Trous d'air peur en avion Fofly


If you have been on an airplane several times, you have probably experienced more or less sudden jolts, felt in the passenger compartment. You may even have assimilated them to air holes. This concept, also called “air pockets”, is of great concern to victims of fear of flying. However, there are often great misunderstandings about it! This article is a review to get to the bottom of the truth about air holes in airplanes.

Preconceived ideas about air holes

Air holes are one of the most common misconceptions that most air travelers face! Horizontal jerks would be due to alleged ” air holes “. This would be a bag of vacuum in the atmosphere that would cause the plane to fall a few meters, or suck it upwards, causing a sudden movement in the cabin. This is the same phenomenon that is sometimes described as an “air pocket”.

Do air holes exist?

Actually, not at all! We cannot be any more clear on the subject: air holes do not exist… It is physically impossible to have a vacuum pocket in the earth’s atmosphere. There are no more air holes in the sky than there are water holes in a lake. The sky is a continuous mass of matter, in which airplanes float continuously thanks to finesse (the concept is explained in detail on the following link ).  

Therefore, why do many people still believe in air holes? It’s simply because the expression is particularly meaningful. It embodies a genuine phenomenon, that of turmoil, which has nothing to do with “empty air pockets”.

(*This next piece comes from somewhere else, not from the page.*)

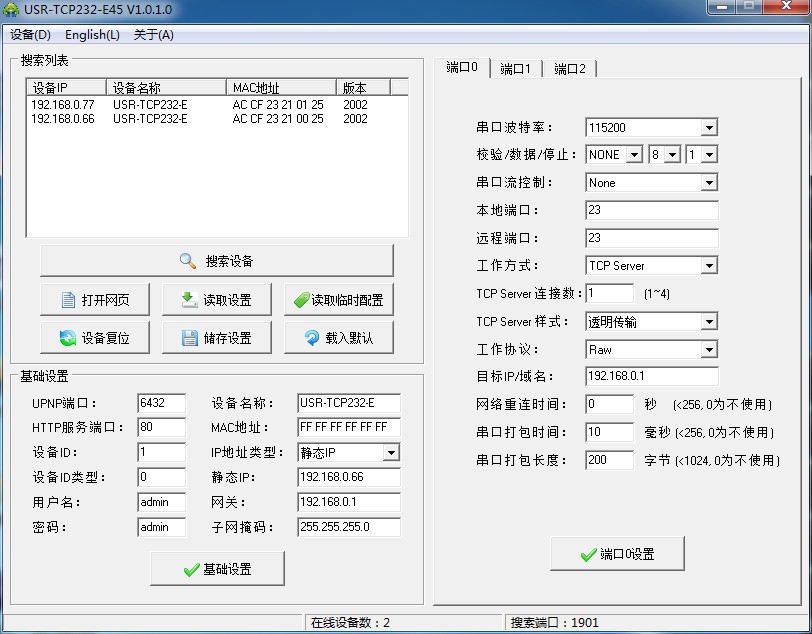
Task: Open the English(L) language menu
Action: pyautogui.click(x=92, y=35)
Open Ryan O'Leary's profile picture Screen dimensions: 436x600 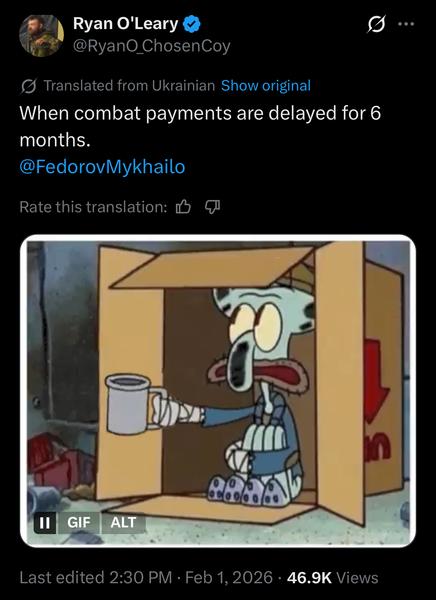point(41,35)
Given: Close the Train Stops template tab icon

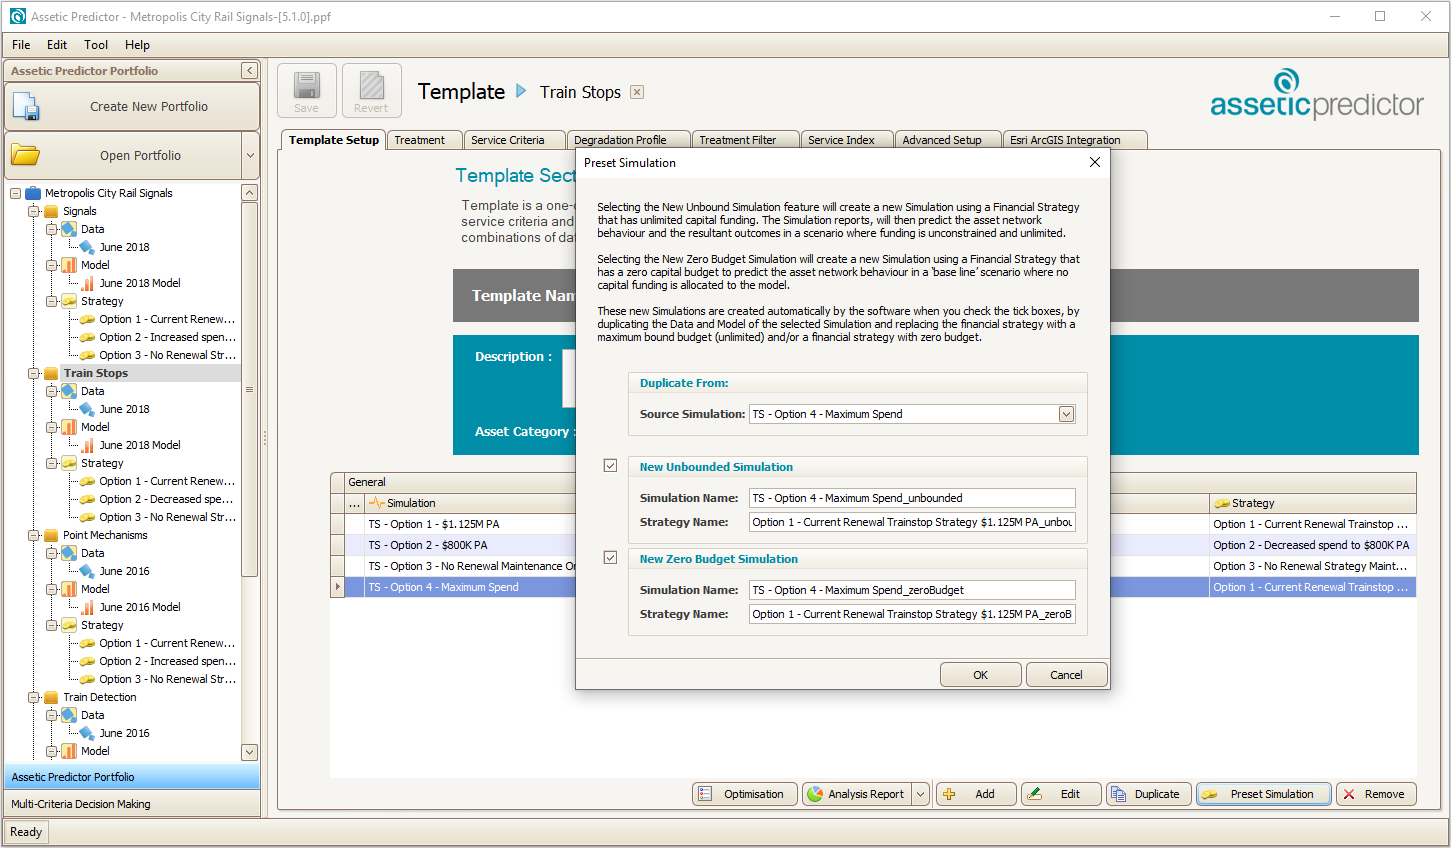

Air holes vs. aircraft turbulence

If air holes do not exist, on the other hand, we have all experienced turbulence during a plane trip. They are the ones that cause the more or less light shaking of the plane’s cabin.

Turbulence is likely to cause a sudden upward, downward or sideways movement of the aircraft, shaking passengers and objects in the cabin. It is strongly felt by passengers: it sometimes gives the impression that the plane has moved several meters, or about ten meters! But this is not the case: turbulence only alters the plane by a few centimeters. The most important (and the rarest) turbulences do not exceed ten centimeters!

But the feeling is there. This is where the fear of air holes, or air pockets, was born… In fact, turbulence and air holes are almost synonymous in everyday language. However, only turbulence exists… And it is not a cause for concern as long as your seatbelt is fastened properly.  

What is turbulence?

Turbulence is caused by the movement of air masses in the atmosphere. These movements are mainly due to the temperatures of these masses: warm air tends to rise and cold air tends to fall. Sometimes air masses change position because they encounter mountainous relief. These phenomena cause winds at high altitude, over several hundreds or thousands of kilometers.

The turbulence meets the plane and is felt in the cabin, but it is nothing exceptional. In spite of the feeling, the jolts are actually very light! They are similar to the jolts of a car driving over a pothole or on a paved road.

Should we be afraid of turbulence?

Under no circumstances! Turbulence does not present any risk for the aircraft. From two-seater to long-haul, all aircraft have been designed to withstand these perfectly normal flight events. Moreover, as Nicolas Coccolo (pilot and trainer on the training courses) reminds us, “No plane has ever crashed because of turbulence. They do not present any danger, neither for the cabin nor for the instruments”.

Air holes or turbulence are no more dangerous than light waves for a boat. At most, they cause discomfort for passengers, that’s why pilots try to avoid them as much as possible.

They know them well: 95% of turbulence is anticipated before taking off, thanks to the weather preparation. Many are related to the geographical area: we have more chances to meet some in South-East Asia, during monsoon period, than in Europe for example.

The mountainous relief or the “basins” can cause turbulence, especially near airports.

Finally, air safety is also working to improve the detection of turbulence. The pilot already manages to avoid most of it. For the others, the only risk is that of being injured if one is not tied up. So you just have to fasten your seatbelt tightly so that you don’t have to worry about “air holes”!